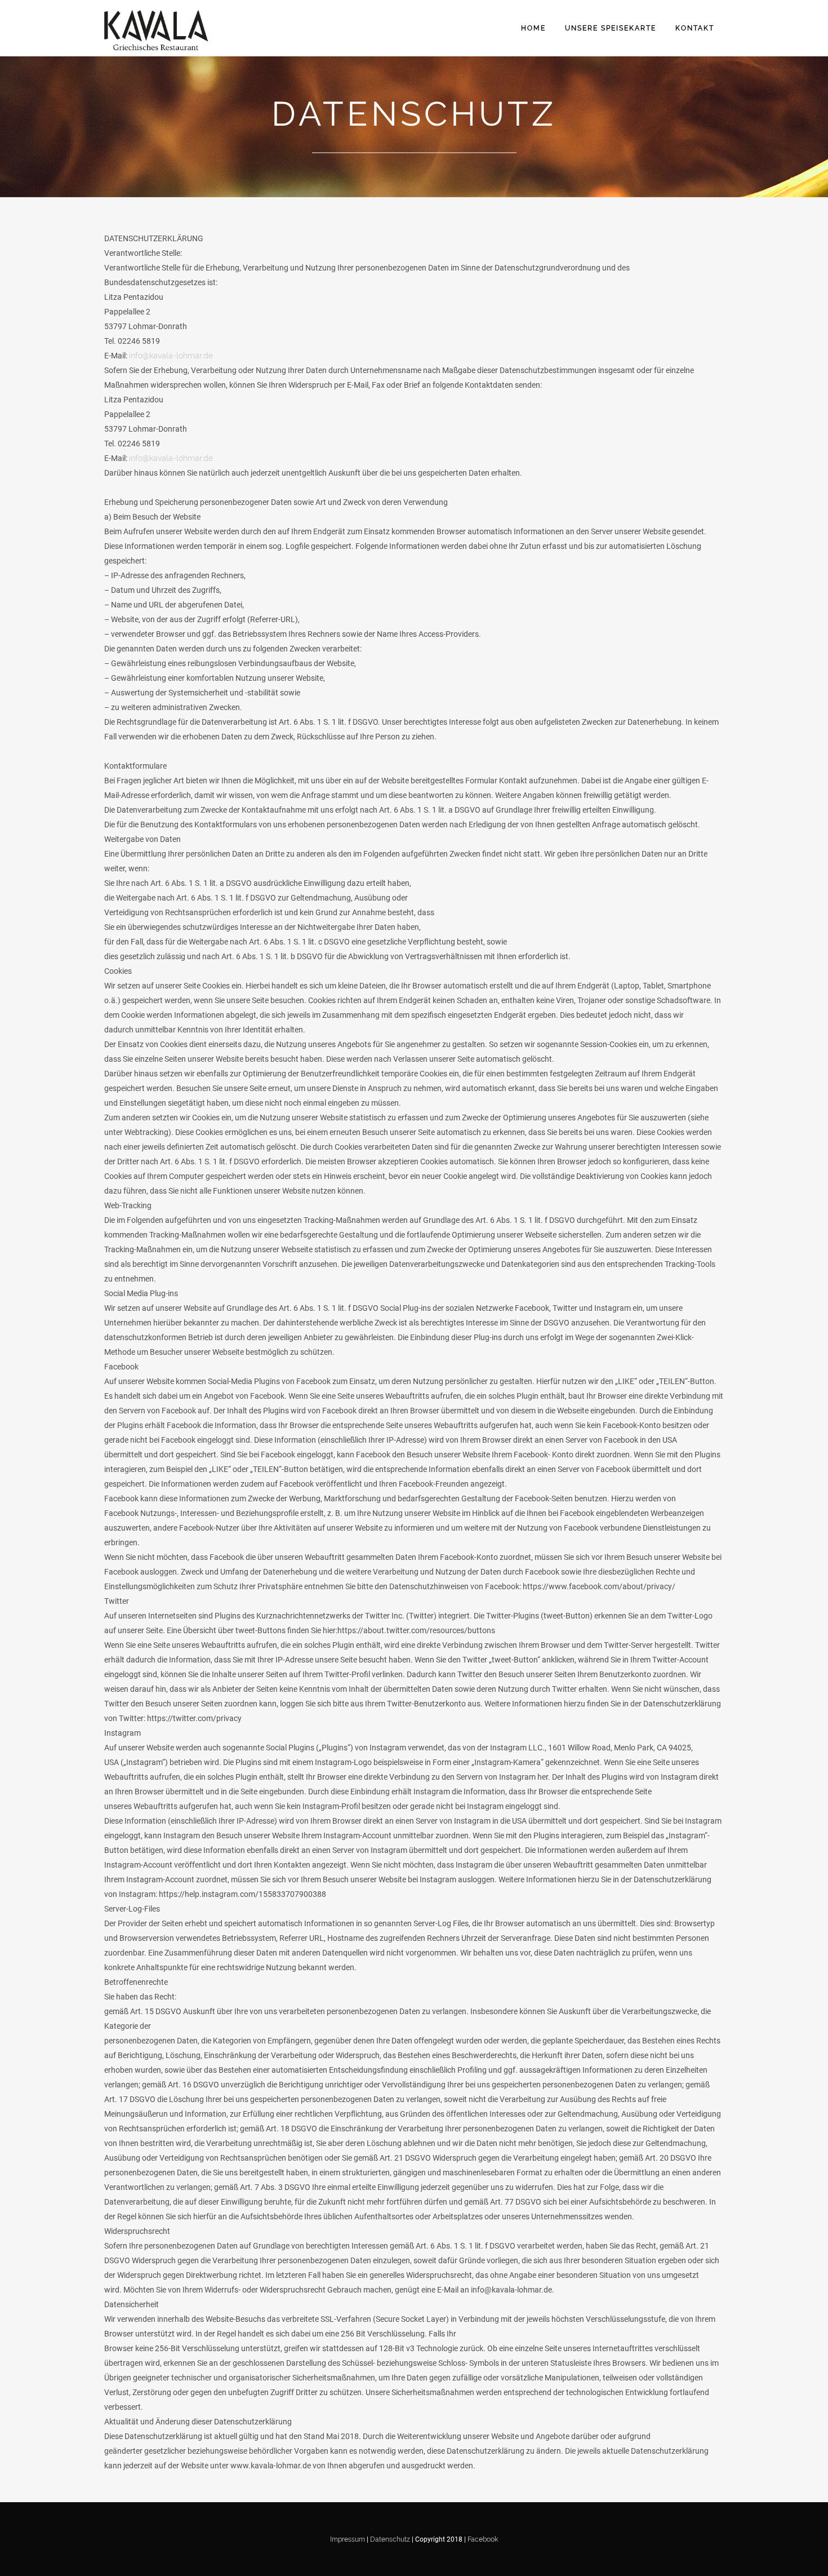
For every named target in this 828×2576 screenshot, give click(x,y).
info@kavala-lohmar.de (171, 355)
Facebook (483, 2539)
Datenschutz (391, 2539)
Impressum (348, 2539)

_ _ _ _

| What to do |
From the first record to the last, print everything again exactly, without pictures.

| Answer section |
For every named target in this 828×2576 screenshot, give click(x,y).
info@kavala-lohmar.de (171, 355)
Facebook (483, 2539)
Datenschutz (391, 2539)
Impressum (348, 2539)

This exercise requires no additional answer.